01-08-2026 11:47 AM CET | Health & Medicine

Press release from: DataM intelligence 4 Market Research LLP

oncology biosimilars market

oncology biosimilars market

The Global Oncology Biosimilars Market reached US$ 6.76 billion in 2024, up from US$ 5.77 billion in 2023, and is expected to reach US$ 30.83 billion by 2033, growing at a CAGR of 18.6% during the forecast period 2025-2033. Market growth is primarily driven by the patent expiries of leading oncology biologics such as trastuzumab, bevacizumab, rituximab, and pegfilgrastim, which has accelerated the adoption of cost-effective biosimilar alternatives across global healthcare systems.

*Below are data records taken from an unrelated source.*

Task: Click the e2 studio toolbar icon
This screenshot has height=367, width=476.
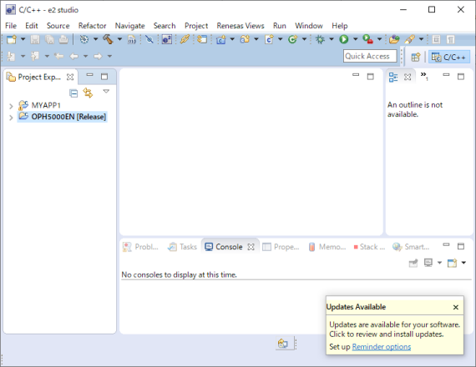Action: click(x=167, y=39)
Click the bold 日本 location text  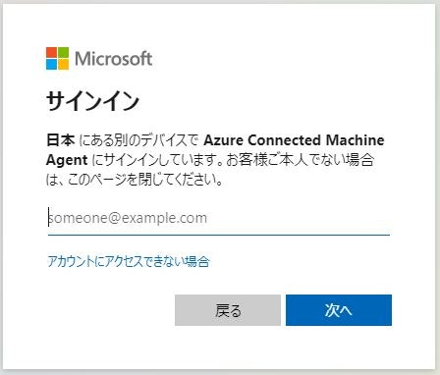click(x=61, y=140)
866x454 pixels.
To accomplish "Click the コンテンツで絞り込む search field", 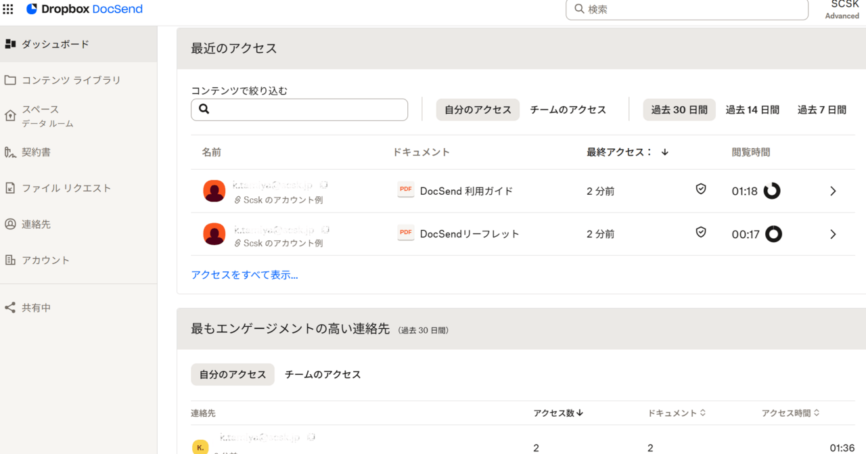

Increasing regulatory approvals and competitive product launches are strengthening market momentum. Recent approvals, including Henlius's Hercessi (trastuzumab) and Biocon's bevacizumab biosimilar, reflect growing regulatory confidence and intensified competition. Major players such as Amgen and other global biosimilar manufacturers are expanding their oncology pipelines and forming strategic partnerships to enhance market reach. Strong uptake in Europe and Asia-Pacific, along with steadily increasing adoption in the United States, is reshaping cancer treatment by improving affordability, expanding patient access, and reducing the economic burden of oncology care worldwide.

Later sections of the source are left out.